Each entity on the network (client or server) has a secret key that is known only to itself and the KDC. The knowledge of this key implies authenticity of the entity. For communication between two entities on the network, the KDC generates a session key, referred to as the Kerberos ticket or service ticket. The client makes a request to the AS for credentials for a specific server. The client then receives a ticket, referred to as Ticket Granting Ticket (TGT). The client then contacts the TGS, using the TGT it received from the AS to prove its identity, and asks for a service. If the client is eligible for the service, the TGS issues a Kerberos ticket to the client. The client then contacts the server hosting the service (referred to as the service server), using the Kerberos ticket to prove that it is authorized to receive the service. The Kerberos ticket has a configurable lifetime. The client authenticates itself with the AS only once. If it contacts the physical server multiple times, it reuses the AS ticket.
The following figure shows the basic functioning of the Kerberos protocol.
Figure 1. Functioning of Kerberos
Kerberos authentication has the following advantages:
- Faster authentication. When a physical server gets a Kerberos ticket from a client, the server has enough information to authenticate the client directly. It does not have to contact a domain controller for client authentication, and therefore the authentication process is faster.
- Mutual authentication. When the KDC issues a Kerberos ticket to a client and the client uses the ticket to access a service, only authenticated servers can decrypt the Kerberos ticket. If the virtual server on the Citrix ADC appliance is able to decrypt the Kerberos ticket, you can conclude that both the virtual server and client are authenticated. Thus, the authentication of the server happens along with the authentication of the client.
- Single sign-on between Windows and other operating systems that support Kerberos.
Kerberos authentication may have the following disadvantages:
- Kerberos has strict time requirements; the clocks of the involved hosts must be synchronized with the Kerberos server clock to ensure that the authentication does not fail. You can mitigate this disadvantage by using the Network Time Protocol daemons to keep the host clocks synchronized. Kerberos tickets have an availability period, which you can configure.
- Kerberos needs the central server to be available continuously. When the Kerberos server is down, no one can log on. You can mitigate this risk by using multiple Kerberos servers and fallback authentication mechanisms.

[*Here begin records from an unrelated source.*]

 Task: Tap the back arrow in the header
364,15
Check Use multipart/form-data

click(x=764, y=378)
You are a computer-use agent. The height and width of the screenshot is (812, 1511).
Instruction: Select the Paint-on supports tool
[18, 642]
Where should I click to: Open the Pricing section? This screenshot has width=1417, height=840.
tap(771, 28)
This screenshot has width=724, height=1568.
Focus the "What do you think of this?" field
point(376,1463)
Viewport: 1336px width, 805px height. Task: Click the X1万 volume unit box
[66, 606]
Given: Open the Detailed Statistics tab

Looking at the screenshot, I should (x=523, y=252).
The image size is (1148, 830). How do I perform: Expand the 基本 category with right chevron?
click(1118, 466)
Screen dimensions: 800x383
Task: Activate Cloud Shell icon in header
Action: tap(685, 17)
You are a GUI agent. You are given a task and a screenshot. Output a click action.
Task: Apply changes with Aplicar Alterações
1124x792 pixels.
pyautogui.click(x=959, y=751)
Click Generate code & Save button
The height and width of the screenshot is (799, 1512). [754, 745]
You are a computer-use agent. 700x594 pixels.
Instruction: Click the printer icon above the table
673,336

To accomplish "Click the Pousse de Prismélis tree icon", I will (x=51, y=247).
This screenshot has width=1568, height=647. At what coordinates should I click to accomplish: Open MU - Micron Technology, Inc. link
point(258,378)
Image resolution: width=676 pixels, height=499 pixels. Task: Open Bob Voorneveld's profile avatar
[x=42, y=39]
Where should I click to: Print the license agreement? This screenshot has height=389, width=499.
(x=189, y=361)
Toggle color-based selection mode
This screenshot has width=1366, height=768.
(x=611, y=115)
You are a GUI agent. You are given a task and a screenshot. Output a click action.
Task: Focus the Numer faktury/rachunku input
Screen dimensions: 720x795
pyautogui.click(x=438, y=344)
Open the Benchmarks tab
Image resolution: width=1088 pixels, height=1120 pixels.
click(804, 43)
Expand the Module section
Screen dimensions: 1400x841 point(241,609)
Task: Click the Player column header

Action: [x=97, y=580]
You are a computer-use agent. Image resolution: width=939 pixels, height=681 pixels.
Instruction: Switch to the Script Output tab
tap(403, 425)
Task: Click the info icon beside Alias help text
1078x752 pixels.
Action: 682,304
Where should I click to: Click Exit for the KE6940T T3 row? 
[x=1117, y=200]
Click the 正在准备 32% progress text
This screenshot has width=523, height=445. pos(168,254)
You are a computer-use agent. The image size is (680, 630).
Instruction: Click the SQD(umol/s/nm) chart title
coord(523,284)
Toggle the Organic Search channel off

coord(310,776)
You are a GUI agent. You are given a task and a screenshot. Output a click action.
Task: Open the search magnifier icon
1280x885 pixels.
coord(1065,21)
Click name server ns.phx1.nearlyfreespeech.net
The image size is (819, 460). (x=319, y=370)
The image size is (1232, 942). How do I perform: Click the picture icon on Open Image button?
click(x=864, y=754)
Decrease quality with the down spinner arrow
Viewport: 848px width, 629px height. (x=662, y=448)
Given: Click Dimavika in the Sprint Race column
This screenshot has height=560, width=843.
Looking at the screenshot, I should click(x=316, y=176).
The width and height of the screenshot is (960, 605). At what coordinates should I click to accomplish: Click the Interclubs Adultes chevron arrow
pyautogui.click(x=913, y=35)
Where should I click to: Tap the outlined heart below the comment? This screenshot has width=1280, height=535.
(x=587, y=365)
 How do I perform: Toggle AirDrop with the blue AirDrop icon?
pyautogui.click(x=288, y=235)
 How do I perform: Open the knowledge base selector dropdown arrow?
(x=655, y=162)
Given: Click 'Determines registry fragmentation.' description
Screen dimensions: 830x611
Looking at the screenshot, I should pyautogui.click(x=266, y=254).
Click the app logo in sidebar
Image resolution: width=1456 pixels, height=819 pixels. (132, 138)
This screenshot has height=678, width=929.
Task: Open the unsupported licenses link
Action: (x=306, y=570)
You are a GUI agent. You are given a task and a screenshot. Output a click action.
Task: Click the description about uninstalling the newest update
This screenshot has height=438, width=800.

- Because all the authentication is controlled by a centralized KDC, any compromise in this infrastructure, such as the user’s password for a local workstation being stolen, can allow an attacker to impersonate any user. You can mitigate this risk to some extent by using only a desktop machine or laptop that you trust, or by enforcing preauthentication by means of a hardware-token.
To use Kerberos authentication, you must configure it on the Citrix ADC appliance and on each client.
Optimizing Kerberos authentication on authentication, authorization, and auditing
The Citrix ADC appliance now optimizes and improves the system performance while Kerberos authentication. The authentication, authorization, and auditing daemon remembers the outstanding Kerberos request for the same user to avoid load on Key Distribution Center (KDC), which will avoid duplicate requests.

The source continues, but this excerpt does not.